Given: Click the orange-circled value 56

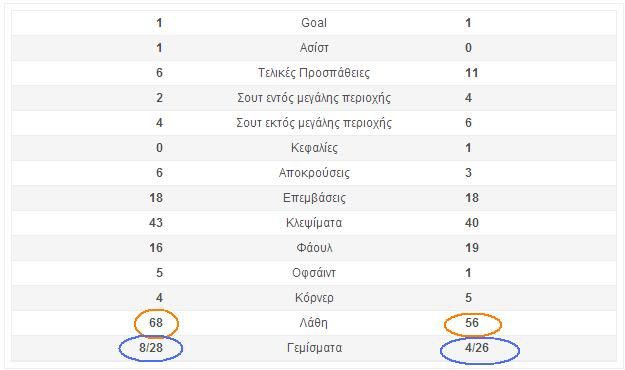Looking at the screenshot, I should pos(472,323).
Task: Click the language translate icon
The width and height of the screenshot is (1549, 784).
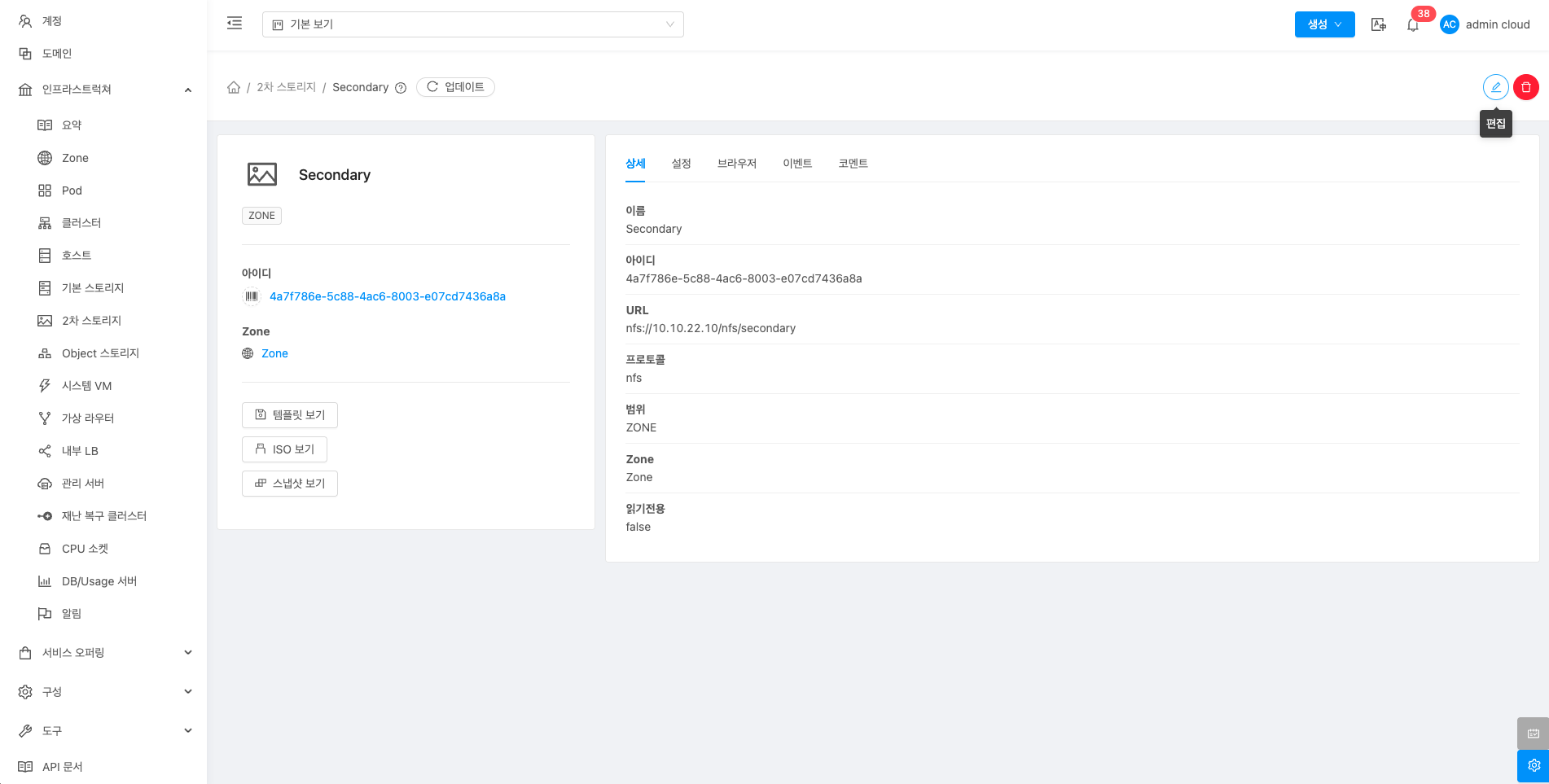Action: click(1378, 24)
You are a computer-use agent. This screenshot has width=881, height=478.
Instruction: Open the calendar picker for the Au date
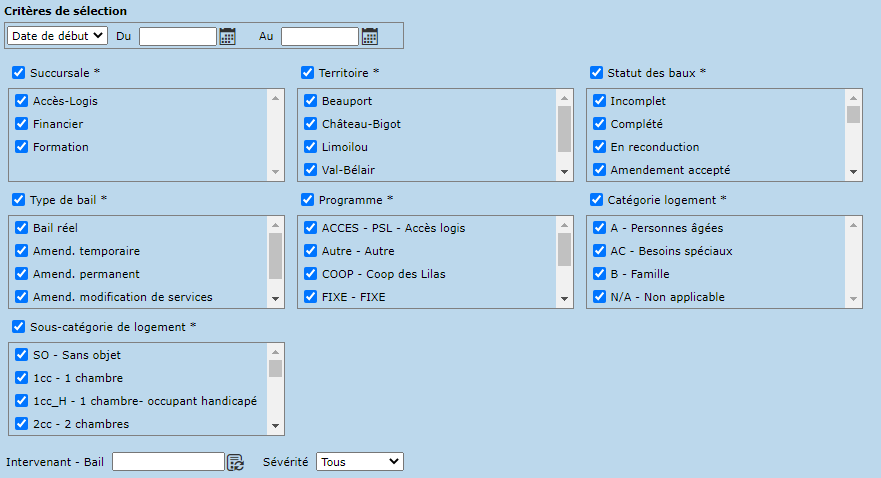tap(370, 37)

* * *

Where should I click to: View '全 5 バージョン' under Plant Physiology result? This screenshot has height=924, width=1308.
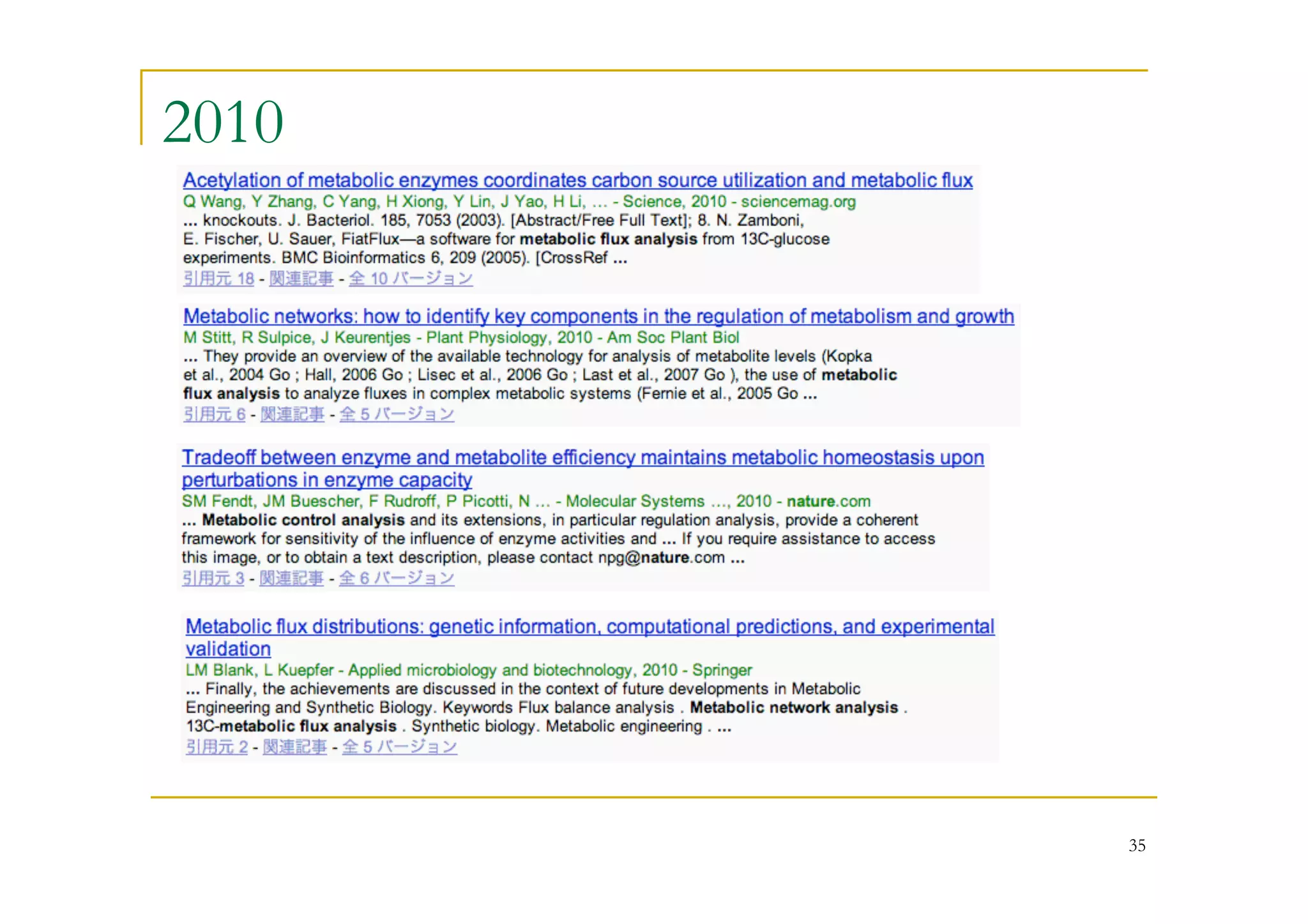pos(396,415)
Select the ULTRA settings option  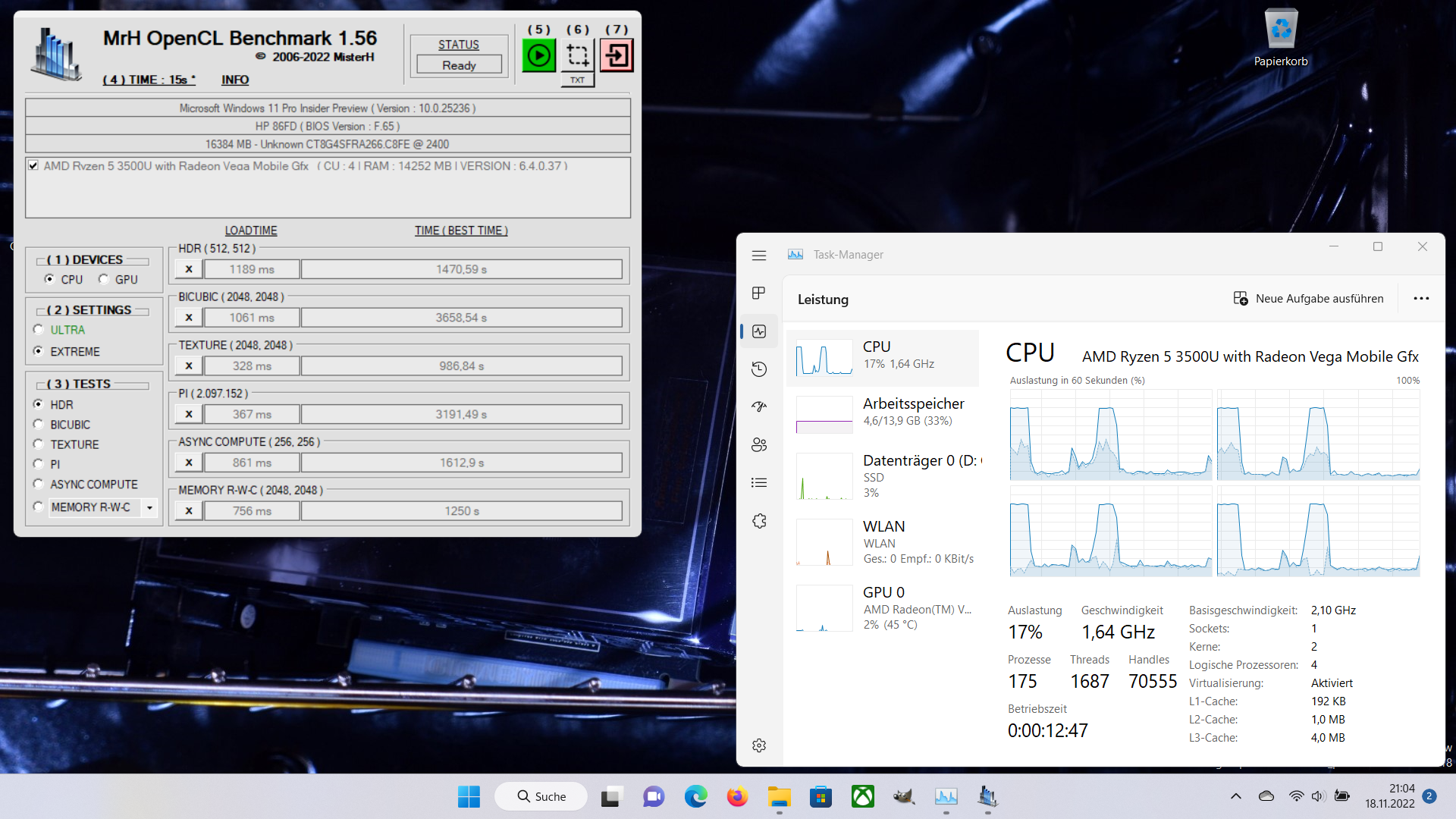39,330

* * *

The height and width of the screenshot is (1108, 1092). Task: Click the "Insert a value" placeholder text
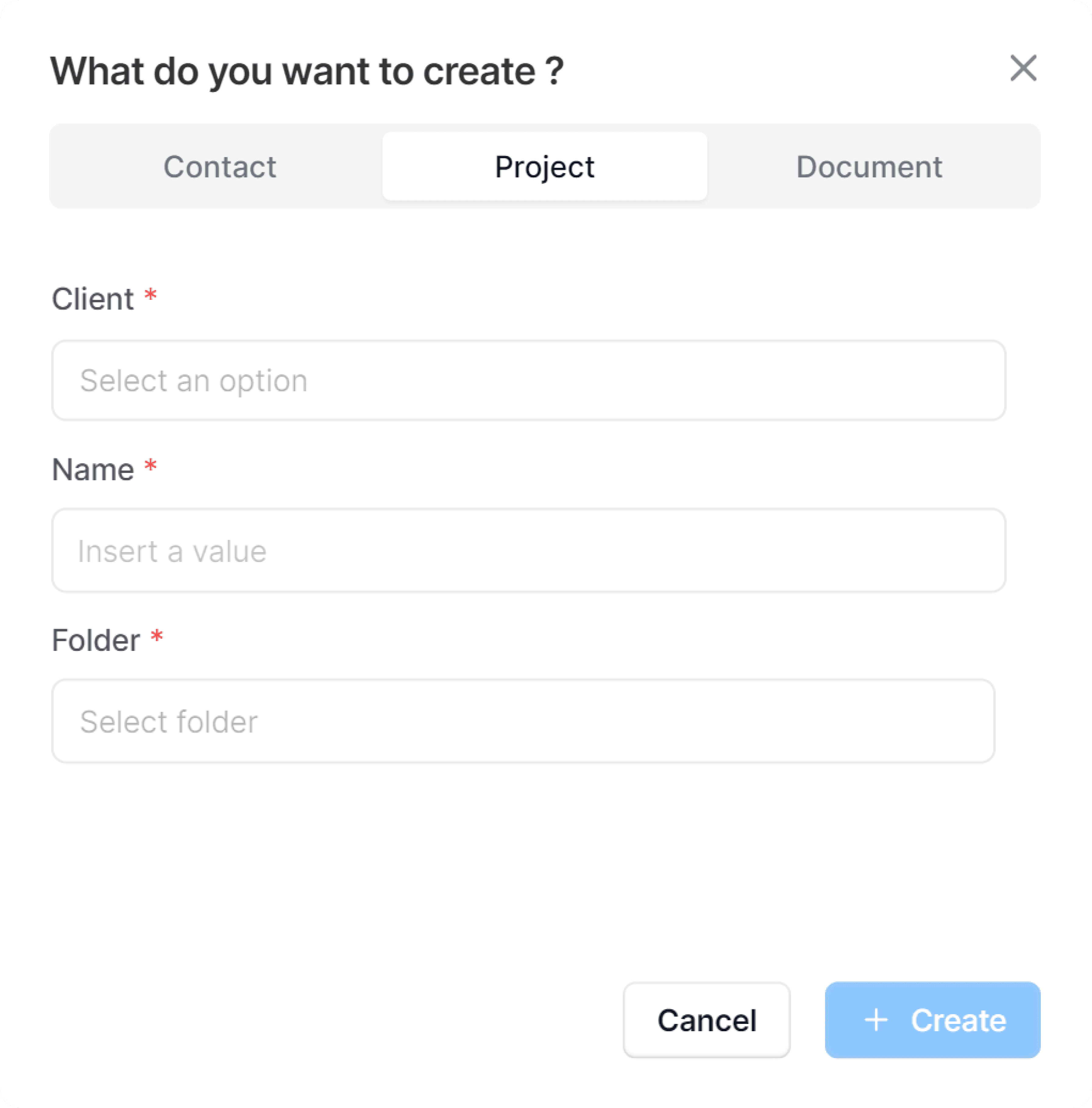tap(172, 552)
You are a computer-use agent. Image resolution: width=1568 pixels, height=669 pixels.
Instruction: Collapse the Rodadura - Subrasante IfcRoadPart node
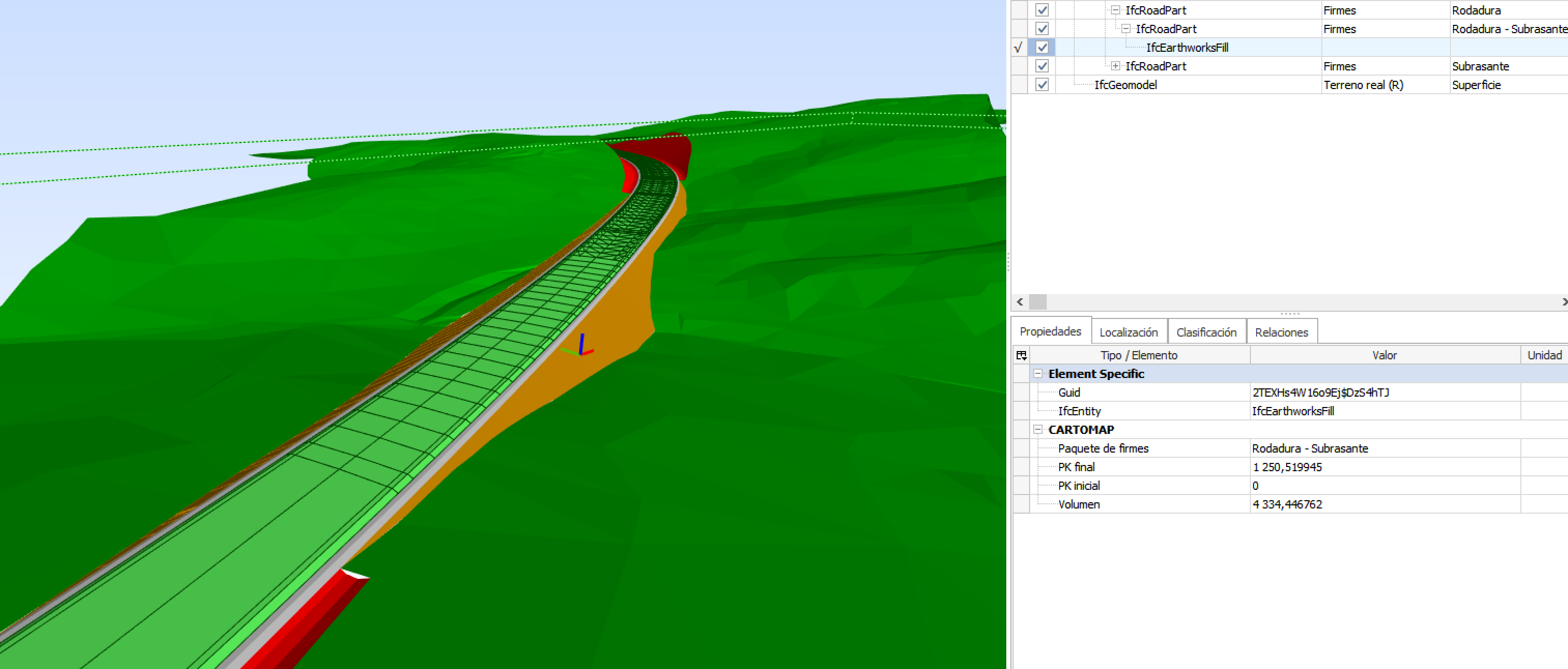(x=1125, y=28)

* * *

What to produce:
Reproduce the data verbatim from the line with "You are a computer-use agent. Image" to the line with "(x=1125, y=28)", including both of those lines. Omit the pictures from your output.

Result below:
You are a computer-use agent. Image resolution: width=1568 pixels, height=669 pixels.
Instruction: Collapse the Rodadura - Subrasante IfcRoadPart node
(x=1125, y=28)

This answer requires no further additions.